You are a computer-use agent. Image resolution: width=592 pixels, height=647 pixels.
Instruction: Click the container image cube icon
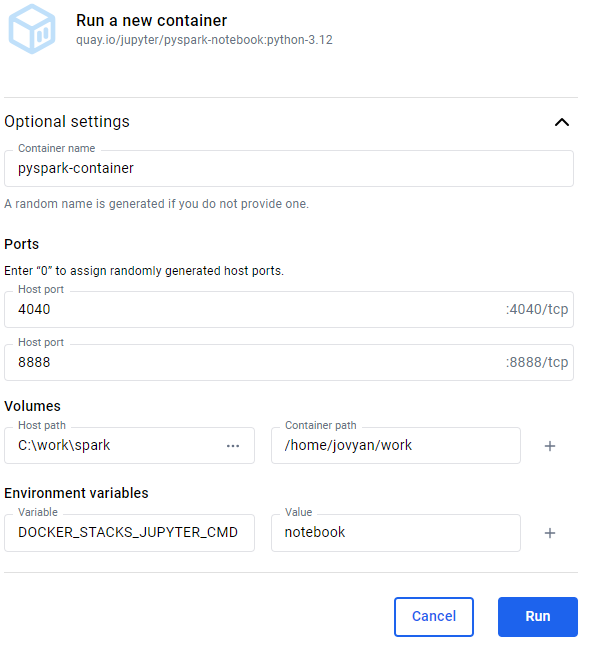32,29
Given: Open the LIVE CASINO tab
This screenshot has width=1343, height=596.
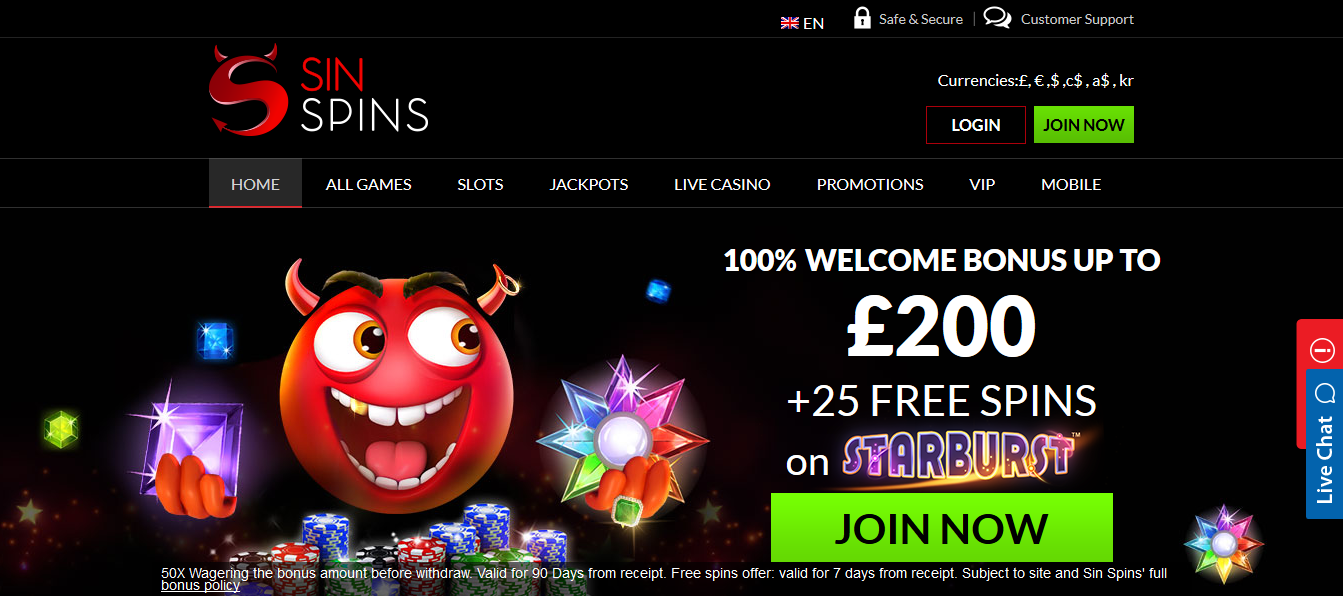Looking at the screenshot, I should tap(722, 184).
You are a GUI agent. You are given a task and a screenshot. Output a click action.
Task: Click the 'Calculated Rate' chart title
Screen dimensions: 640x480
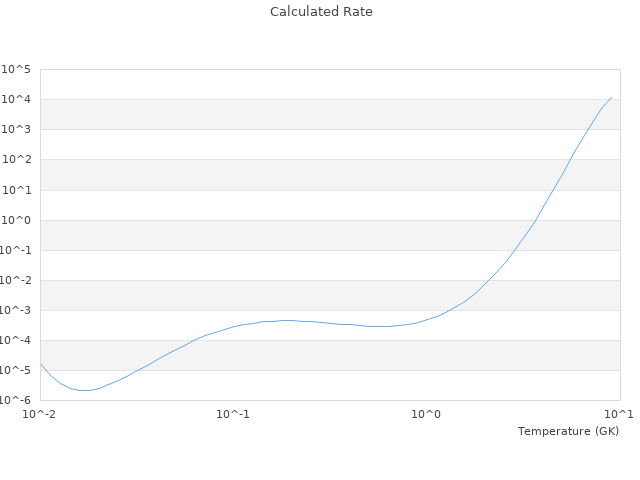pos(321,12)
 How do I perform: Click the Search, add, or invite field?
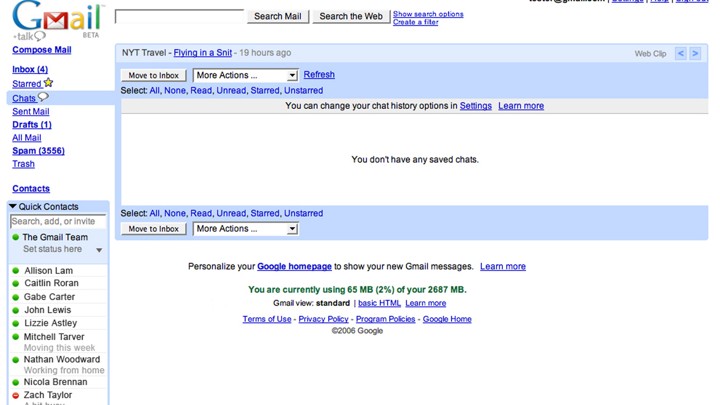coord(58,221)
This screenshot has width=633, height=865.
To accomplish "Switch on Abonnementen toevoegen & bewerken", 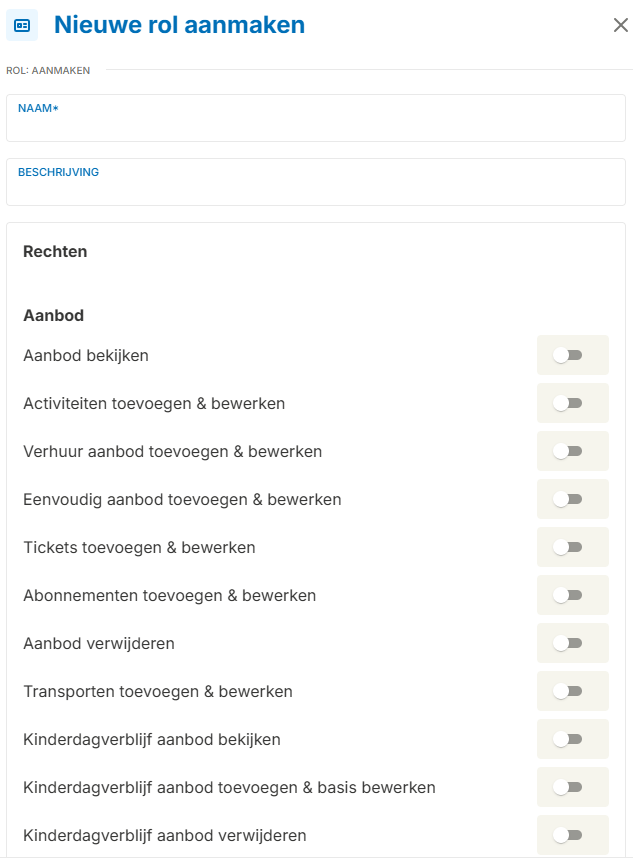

———

### Description of the task
Write out every line in the data that holds the string "agent".

### Task answer
You are a computer-use agent. Image resolution: width=592 pixels, height=647 pixels.
You are a GUI agent. You are given a task and a screenshot. Output a click action.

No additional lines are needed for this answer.